University is (still, thank heaven, although fast eroding) a place for
discussing knowledge in a free and open atmosphere, and I encourage you
to discuss all matters of the course with your class mates. On the other
hand the modern harsh reality dictates that obtaining a university degree
is also a certification method for certain skills  hence the tests. The
best way to study for the tests in my course is to do the practice assignments
and exercises on your own before consulting with other students.
Only
personal discovery leads to true understanding. The questions in the exams
will be similar to the practice assignmnets. The text book by Udi Manber
also contains many exercises at the end of each chapter with answers at
the back of the book. Doing these exercises on your own is an excellent
way to learn how to design algorithms in particular and how to think creatively
and critically in general. Think of your brain as another muscle in your
body.
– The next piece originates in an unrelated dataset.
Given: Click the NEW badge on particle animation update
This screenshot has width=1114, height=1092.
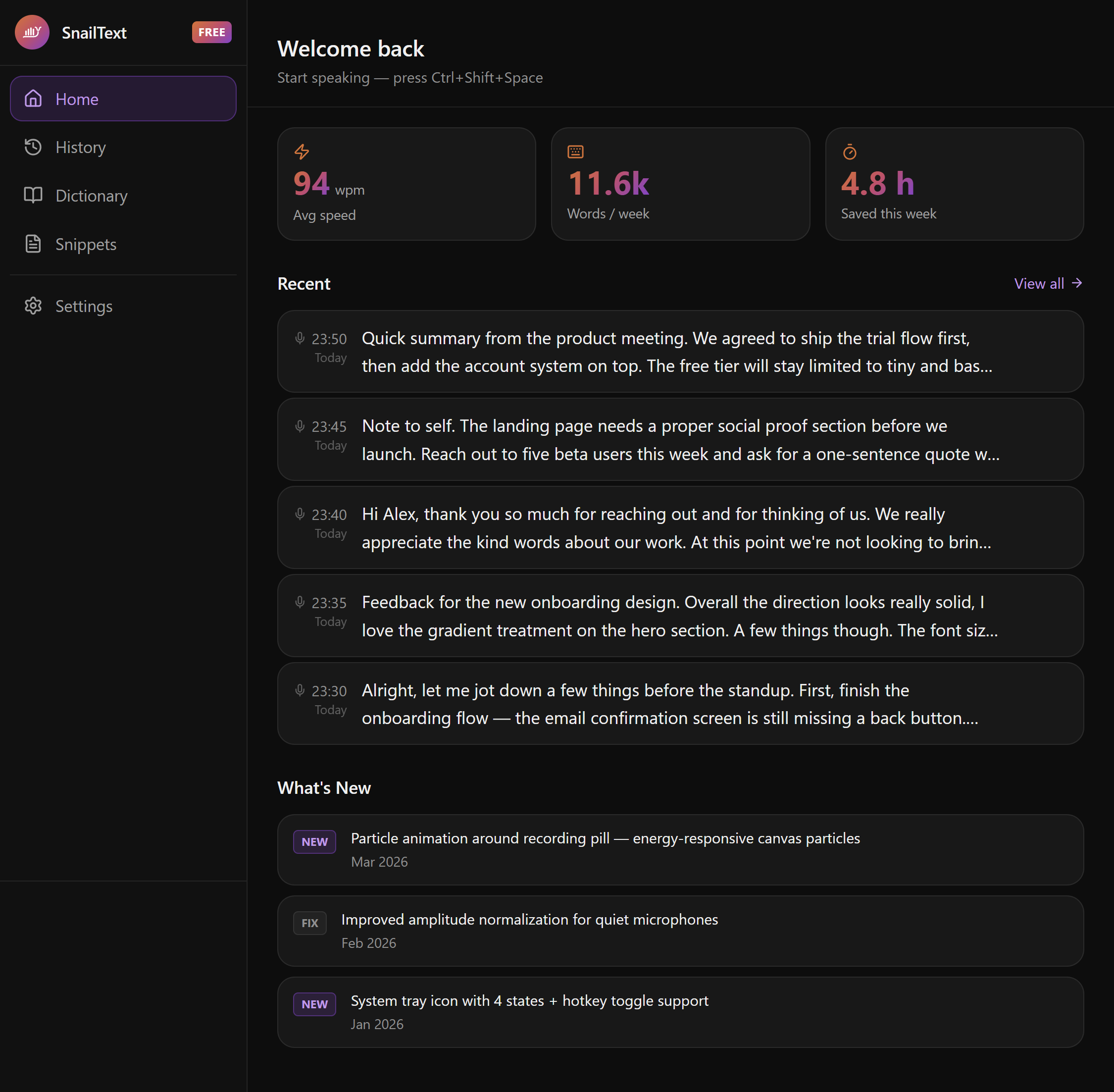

To get it in shape requires practice, practice and more practice.

Assignments:
The assignments are there for you to practice. They will not be marked
nor collected. However you are encouraged to consult the TA's if you have
difficulty with them. The exams will contain problems similar to those
in the assignments. This is another good reason to do them. Try them first
on your own, then in consultation with friends. After a couple of weeks
the solutions will be posted so that you can check your progress. Before
each exam the TA's will give tutorials on these assignments to help you
further prepare for the exams.

Teaching Assistants:
The TA's are responsible for marking the class tests and final exam.
If you have any questions about how you were marked please go see them.
If you have general questions about the course material please see them
too. They are there to help you.

Enjoy the Course!
If for some reason the TA's cannot help you please come and see me.
In any case please come by sometime to say hello and tell me how you are
doing in the course. My door is wide open during
my office hours and I would love to meet you in person.